At the end of June I attended the launch of Bremont watches fabulous looking Codebreaker watch. You can find out about Bremont and how the Codebreaker watch has bits of wood from Hut 6 inside as well as pieces of punch cards are inside each watch.
This now has some archaeologists questioning Bletchley’s decision to give pieces of this heritage site to the project. Part of the proceeds from the sale of each limited edition Codebreaker watch will be donated to Bletchley Park to further fund restoration. The New York Times cover the argument in today’s issue. You can read the full New York Times article here.
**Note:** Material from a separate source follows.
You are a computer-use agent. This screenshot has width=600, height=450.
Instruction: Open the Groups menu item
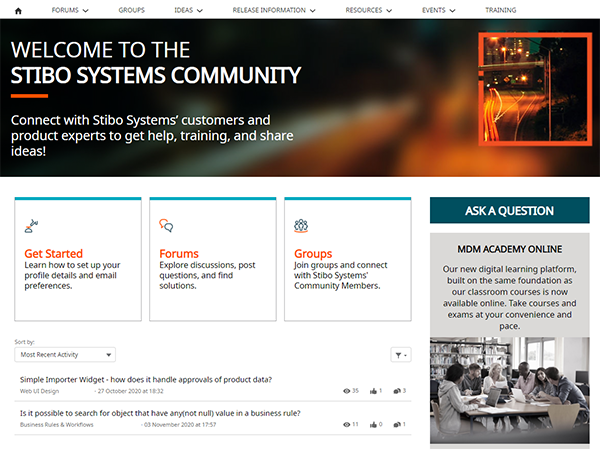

I applaud Bletchley and Bremont’s innovative approach to raising money allowing purchasers to have a little piece of Bletchley Park history to keep. Of course the watches aren’t cheap so that piece of history will set you back a bit!
While at the Bremont launch I was interviewed for The Bletchley Park Podcast about my Margaret Rock research, the freedom the digital ages gives us for sharing untold stories about Bletchley Park and the end of an era in handwritten personal papers. I am nestled in the middle of the real stars of the podcast episode, Sir Arthur Bonsall and Maggie Philbin.
Former Bletchley Park Code Breaker & Director of GCHQ, Sir Arthur Bonsall, explains why there was a stone for Winston Churchill to stand on when he visited in 1941.
Science & technology presenter Maggie Philbin talks about Bletchley Park, her mother’s wartime work & the legacy that war brings to modern technology.
My interview starts at about the 16 minute mark and lasts about 7 minutes. I think you get a sense of my passion for Bletchley Park and research, also for my love of using the word ‘and’!